Voor zover ze nog krachtig is beantwoord Simone mijn omhelzing. Ik op mijn hurken naast de logge senioren fauteuil, zij ligt achterover hellend, een dekentje over de benen, pluizige pantoffels eronderuit, bungelend boven de grond.
Papi ligt na het middageten in foetus-houding op de kleine bank net voor de schouw. Die brandt al jaren niet meer, zelfs `s winters niet, wankele oude van dagen kunnen het vuur niet meer bijbenen of de baas blijven. Hij slaapt, half, soms niet, meestal wel en licht. Hij eet nog wel eens wat, geholpen door Simone die ook wel weet dat hij eerder gaat dan zij, stiekem hoopt ze van niet, wil ze die scheiding in het leven niet meemaken, want wat papi zich nog bewust is is twijfelachtig.
Hij stopte een paar jaar geleden met praten. Grommen en onverstaanbaar mompelen bleef over. Wat maanden geleden een bizarre opleving. Liep met enkel een stok van bed naar keuken en toilet en terug, een verhoogde interesse in iedereen die op bezoek kwam, in mij als huishoudelijke ondersteuner dus ook. Hoe het met de dieren is, ze bij name noemend voor zover ze namen hebben. Vrolijk, met open ogen, zijn stem luid, hij is een beetje doof, bewonder ik zijn lokale accent van het Patois, onverstaanbaar terwijl het normaliter juist goed te verstaan is, ik ben gewend aan de articulatie van de r, mits rollend als Rotterdams.
Zijn vragen in het gezelschap van zijn 3 ongetrouwde kinderen die ook nog in de kleine boerenwoning huizen geneert me wat. Ik kan geen antwoord geven, als hij ze überhaupt kan horen zonder gehoorapparaatje, ik woon niet meer daar, zie de beestjes niet, vertrouw erop dat alles goed gaat daar middels een update af en toe. De zoons lachen, bewust van het ook voor hen niet altijd verstaanbare gebabbel en uitroepen die soms ook decennia terug gaan.

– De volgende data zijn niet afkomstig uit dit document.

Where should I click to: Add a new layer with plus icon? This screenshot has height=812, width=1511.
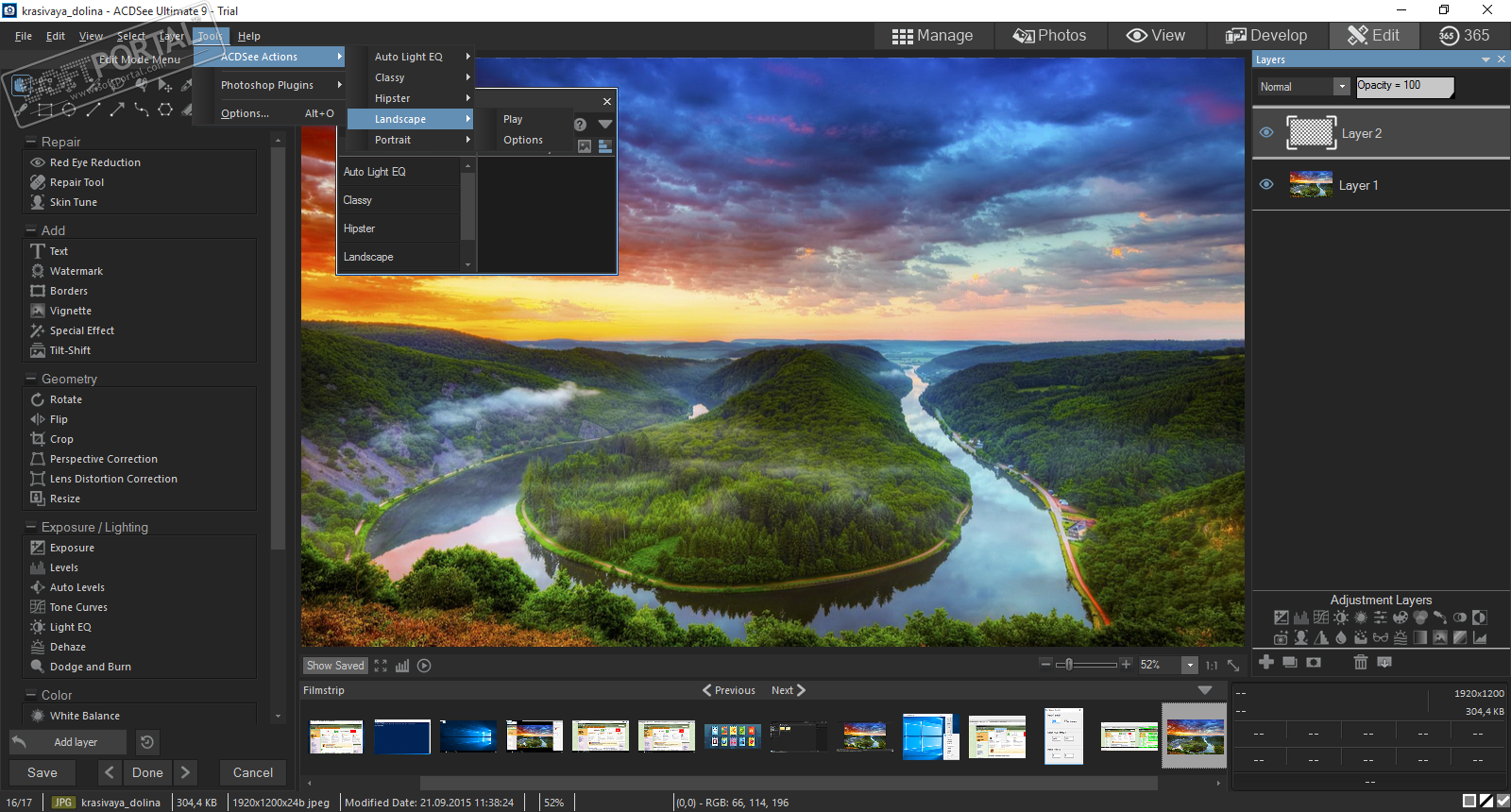(1266, 663)
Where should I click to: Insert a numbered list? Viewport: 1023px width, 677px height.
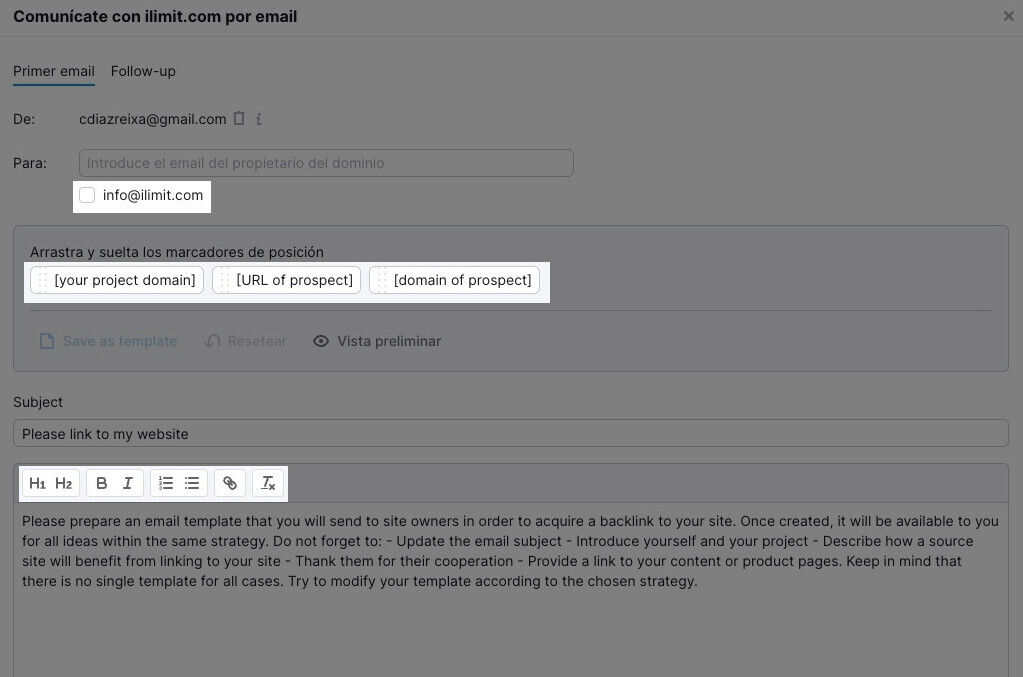[x=166, y=484]
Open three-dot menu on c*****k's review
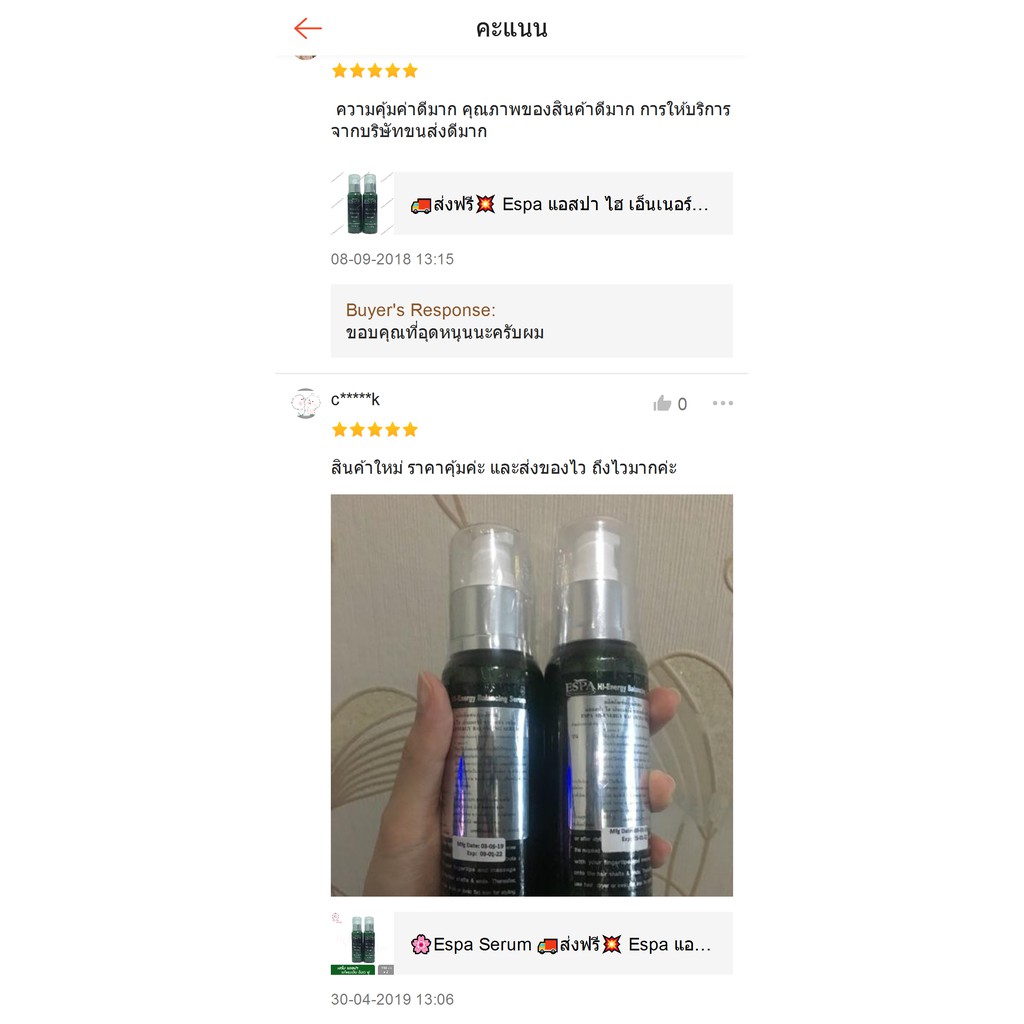This screenshot has width=1024, height=1024. pyautogui.click(x=722, y=403)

Ik kniel ook naast de canapé om papi zijn kussen te geven alsof hij bon ton is, blijf een minuutje plakken, zeg hem dat het met ezeltjes Ollie & Sarko alles goed is, de oogst uit de tuin weer een hoorn des overvloeds, de sangliers nog op het bospad af en toe. Of dit waar is, geen idee, maar tis zoals altijd, voor nu, voor papi.
Ik aai over zijn bol en zie of hoor eventjes niets anders dan hij en mij, mooi moment, want wie weet dat hij volgende week toch toegeeft. Zijn hart dan, de rest wil al lang niet meer, maar het blijft kloppen, geeft zuurstof, vraagt om water en wat voedsel en extra zorg. Hij gaat sinds een week niet graag meer naar bed na de lunch, daar is hij alleen in de schemer van de luiken en de glasgordijnen, alleen het super-deluxe-air-matras maakt geluid in verband met de pomp. Hoort ie toch niet, maar voelt het ding wel via het matras.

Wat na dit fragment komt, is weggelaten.